Sunday, February 24, 2008

Exxon's Stalls Out


It's been twenty years since the Exxon Valdez veered off course and ran onto rocks, spilling 11-million barrels of crude oil into Alaska's Prince William Sound. Now, after dodging its responsibility to those it injured for fully two decades with appeal upon appeal, Exxon has reached the end of the litigation line, the US Supreme Court.

On appeal is the jury award of $5-billion in punitive damages which the company is trying to have the court set aside entirely or at least reduce.

Twenty years. That sounds like a litigation case in India, not a modern, Western nation.

Twenty years that have seen the deaths of nearly twenty per cent of the fishermen, cannery workers, native Alaskans and others who prevailed in the suit.

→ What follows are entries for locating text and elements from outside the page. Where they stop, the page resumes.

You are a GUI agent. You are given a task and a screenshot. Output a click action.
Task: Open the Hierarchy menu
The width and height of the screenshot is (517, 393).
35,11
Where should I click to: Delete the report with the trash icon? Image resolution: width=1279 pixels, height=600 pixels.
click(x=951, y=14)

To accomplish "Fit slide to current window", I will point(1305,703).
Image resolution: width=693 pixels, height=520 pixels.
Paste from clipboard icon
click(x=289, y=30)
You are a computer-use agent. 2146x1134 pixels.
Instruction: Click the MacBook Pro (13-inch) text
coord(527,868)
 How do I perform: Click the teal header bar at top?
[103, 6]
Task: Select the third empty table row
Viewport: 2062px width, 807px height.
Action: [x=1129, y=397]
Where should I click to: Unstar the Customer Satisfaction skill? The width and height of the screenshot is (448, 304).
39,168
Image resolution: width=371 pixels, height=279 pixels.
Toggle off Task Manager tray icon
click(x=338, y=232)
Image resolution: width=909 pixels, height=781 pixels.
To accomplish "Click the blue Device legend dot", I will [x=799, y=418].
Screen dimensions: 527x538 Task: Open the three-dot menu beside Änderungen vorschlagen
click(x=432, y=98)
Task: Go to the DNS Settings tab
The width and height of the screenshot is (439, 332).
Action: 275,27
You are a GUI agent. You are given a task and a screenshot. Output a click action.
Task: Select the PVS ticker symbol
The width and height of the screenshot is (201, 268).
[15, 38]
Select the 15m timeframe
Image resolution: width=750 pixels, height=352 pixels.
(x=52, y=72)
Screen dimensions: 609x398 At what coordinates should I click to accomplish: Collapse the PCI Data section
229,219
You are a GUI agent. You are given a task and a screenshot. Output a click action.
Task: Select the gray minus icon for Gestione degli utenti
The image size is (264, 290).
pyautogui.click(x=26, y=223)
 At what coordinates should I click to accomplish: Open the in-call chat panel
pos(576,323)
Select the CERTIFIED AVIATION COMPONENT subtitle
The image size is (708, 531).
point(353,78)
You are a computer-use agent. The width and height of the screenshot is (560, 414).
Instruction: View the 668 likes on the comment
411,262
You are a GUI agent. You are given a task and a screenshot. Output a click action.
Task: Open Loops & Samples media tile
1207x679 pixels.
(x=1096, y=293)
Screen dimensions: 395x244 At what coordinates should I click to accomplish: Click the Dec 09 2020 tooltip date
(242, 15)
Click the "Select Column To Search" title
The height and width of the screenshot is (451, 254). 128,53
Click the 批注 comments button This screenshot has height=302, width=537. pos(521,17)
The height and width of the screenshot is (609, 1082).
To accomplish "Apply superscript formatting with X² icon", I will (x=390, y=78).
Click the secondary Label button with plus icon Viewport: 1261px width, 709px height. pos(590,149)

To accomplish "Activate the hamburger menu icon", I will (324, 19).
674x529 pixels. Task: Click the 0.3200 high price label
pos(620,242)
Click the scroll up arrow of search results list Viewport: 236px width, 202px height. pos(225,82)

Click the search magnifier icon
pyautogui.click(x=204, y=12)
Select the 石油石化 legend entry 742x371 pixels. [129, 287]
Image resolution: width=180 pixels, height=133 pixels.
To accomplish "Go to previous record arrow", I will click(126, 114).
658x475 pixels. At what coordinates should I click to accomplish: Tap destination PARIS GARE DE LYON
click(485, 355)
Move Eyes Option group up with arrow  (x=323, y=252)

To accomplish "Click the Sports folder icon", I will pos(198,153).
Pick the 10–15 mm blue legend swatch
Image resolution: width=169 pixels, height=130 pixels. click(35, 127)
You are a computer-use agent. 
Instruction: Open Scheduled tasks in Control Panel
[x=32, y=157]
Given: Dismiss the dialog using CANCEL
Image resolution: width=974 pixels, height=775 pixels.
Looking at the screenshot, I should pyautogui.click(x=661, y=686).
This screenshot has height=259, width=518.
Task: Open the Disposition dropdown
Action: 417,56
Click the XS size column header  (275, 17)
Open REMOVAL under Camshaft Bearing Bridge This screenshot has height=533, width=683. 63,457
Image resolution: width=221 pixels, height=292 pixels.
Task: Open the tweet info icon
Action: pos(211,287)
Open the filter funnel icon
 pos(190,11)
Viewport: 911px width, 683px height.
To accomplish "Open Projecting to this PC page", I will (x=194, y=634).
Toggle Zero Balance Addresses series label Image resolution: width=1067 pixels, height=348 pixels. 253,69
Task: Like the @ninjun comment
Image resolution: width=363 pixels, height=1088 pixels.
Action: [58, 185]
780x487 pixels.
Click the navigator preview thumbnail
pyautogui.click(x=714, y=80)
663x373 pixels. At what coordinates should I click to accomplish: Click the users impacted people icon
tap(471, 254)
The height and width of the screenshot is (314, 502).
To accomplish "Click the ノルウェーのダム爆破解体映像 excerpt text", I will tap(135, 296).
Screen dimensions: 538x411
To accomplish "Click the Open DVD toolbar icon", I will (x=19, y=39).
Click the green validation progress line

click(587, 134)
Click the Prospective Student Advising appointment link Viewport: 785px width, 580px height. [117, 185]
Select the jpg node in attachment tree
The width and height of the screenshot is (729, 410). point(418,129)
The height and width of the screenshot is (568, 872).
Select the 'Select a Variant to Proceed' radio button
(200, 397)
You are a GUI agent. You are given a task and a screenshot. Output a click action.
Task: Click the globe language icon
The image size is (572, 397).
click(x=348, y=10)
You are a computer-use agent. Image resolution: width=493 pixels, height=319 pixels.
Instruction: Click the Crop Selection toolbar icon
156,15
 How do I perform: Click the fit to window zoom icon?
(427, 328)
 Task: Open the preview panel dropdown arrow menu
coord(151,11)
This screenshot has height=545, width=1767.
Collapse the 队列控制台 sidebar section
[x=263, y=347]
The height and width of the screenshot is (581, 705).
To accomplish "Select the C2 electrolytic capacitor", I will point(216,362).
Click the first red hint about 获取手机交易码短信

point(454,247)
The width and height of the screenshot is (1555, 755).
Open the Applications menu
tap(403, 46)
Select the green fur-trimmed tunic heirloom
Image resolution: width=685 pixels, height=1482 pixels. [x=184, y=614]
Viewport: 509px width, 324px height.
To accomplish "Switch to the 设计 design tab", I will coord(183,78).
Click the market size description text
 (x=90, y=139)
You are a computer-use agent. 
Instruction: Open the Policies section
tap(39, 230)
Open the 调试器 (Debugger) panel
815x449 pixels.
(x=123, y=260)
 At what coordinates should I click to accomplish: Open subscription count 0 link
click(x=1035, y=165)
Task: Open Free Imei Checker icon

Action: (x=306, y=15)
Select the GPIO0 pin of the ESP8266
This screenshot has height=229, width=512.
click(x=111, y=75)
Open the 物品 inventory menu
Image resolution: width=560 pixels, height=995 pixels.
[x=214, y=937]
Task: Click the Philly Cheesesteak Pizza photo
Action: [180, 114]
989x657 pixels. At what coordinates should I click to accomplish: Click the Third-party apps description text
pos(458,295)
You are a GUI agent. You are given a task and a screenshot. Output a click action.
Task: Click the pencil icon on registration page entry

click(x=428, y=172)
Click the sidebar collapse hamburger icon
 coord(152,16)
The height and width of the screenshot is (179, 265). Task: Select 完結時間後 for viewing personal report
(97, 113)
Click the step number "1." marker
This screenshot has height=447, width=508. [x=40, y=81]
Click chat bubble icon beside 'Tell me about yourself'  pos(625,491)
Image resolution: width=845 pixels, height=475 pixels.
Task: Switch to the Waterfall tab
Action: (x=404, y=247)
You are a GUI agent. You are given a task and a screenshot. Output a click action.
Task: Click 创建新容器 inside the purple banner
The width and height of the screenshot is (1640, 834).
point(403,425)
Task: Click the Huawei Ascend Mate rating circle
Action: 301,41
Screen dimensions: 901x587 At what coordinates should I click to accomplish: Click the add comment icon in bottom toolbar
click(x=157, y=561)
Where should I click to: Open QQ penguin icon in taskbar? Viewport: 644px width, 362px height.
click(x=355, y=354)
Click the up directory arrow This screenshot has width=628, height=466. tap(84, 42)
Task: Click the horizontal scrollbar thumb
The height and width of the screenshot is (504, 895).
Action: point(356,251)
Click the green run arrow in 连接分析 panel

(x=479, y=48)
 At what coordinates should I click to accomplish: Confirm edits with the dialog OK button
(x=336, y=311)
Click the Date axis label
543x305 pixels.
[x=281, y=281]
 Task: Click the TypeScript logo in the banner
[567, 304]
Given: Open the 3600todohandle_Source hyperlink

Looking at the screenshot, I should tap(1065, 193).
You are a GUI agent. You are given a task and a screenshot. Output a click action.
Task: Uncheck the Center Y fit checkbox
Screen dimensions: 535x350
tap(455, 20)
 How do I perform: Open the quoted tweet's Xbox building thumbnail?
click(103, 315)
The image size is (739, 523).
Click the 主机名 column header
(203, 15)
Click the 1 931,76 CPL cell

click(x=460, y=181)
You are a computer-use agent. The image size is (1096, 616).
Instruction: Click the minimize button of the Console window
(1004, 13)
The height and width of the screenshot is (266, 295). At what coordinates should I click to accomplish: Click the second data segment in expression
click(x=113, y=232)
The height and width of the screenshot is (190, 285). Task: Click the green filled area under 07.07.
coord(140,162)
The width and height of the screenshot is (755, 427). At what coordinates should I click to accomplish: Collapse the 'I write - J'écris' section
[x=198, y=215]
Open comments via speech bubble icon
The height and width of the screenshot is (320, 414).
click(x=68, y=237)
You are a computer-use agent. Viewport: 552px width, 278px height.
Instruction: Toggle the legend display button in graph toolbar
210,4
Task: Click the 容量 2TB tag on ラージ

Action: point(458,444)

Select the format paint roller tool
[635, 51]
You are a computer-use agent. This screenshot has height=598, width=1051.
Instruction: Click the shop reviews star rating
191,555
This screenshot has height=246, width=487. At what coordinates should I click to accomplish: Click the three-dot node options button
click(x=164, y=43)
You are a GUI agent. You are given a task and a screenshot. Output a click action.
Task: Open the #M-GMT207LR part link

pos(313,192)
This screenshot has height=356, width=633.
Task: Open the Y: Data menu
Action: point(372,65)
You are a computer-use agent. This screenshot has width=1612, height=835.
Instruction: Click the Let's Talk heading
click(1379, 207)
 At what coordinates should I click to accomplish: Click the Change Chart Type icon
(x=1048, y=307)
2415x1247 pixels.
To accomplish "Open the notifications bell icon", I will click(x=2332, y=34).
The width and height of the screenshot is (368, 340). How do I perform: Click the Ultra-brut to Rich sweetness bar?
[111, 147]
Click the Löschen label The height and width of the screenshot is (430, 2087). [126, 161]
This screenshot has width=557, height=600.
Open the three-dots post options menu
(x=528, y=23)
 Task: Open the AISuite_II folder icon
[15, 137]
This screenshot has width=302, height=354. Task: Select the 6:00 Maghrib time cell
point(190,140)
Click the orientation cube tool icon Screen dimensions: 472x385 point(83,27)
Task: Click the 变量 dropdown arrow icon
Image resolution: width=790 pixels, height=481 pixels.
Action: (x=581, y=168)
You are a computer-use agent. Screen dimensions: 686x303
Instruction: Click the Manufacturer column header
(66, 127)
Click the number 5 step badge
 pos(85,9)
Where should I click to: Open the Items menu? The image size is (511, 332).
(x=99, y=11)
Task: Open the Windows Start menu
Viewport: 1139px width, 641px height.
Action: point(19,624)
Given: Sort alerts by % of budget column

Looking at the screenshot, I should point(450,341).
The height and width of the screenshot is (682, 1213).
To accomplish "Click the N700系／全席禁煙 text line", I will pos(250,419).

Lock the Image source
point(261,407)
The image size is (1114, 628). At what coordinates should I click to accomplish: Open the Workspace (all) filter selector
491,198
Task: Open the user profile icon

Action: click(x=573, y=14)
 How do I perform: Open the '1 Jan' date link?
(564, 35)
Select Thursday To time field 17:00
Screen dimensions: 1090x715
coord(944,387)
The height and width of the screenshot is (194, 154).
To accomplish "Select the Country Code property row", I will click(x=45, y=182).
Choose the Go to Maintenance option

Six thousand of them, in total, haven't lived to see Exxon finally run to ground.

Exxon's best line of defence, ironically, lies in 2oo-year old maritime case law concerning a shipowner's liability where the crew, once at sea, turns privateer. Hmm - Exxon relying on a piracy case, sounds about right, eh?

It remains to be seen now whether Exxon has hit a wall or sailed into a safe harbour - the Supreme Court dominated by rightwing judges of the likes of Roberts and Scalia. A huge corporate defendant couldn't have asked for more.